* [WHAT TO PRODUCE]
Would you please copy out each entry exactly?

* [INPUT DATA]
########

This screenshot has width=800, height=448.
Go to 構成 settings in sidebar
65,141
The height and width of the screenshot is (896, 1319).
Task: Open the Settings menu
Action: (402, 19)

########

* [WRITTEN ANSWER]
This screenshot has width=800, height=448.
Go to 構成 settings in sidebar
65,141
The height and width of the screenshot is (896, 1319).
Task: Open the Settings menu
Action: (402, 19)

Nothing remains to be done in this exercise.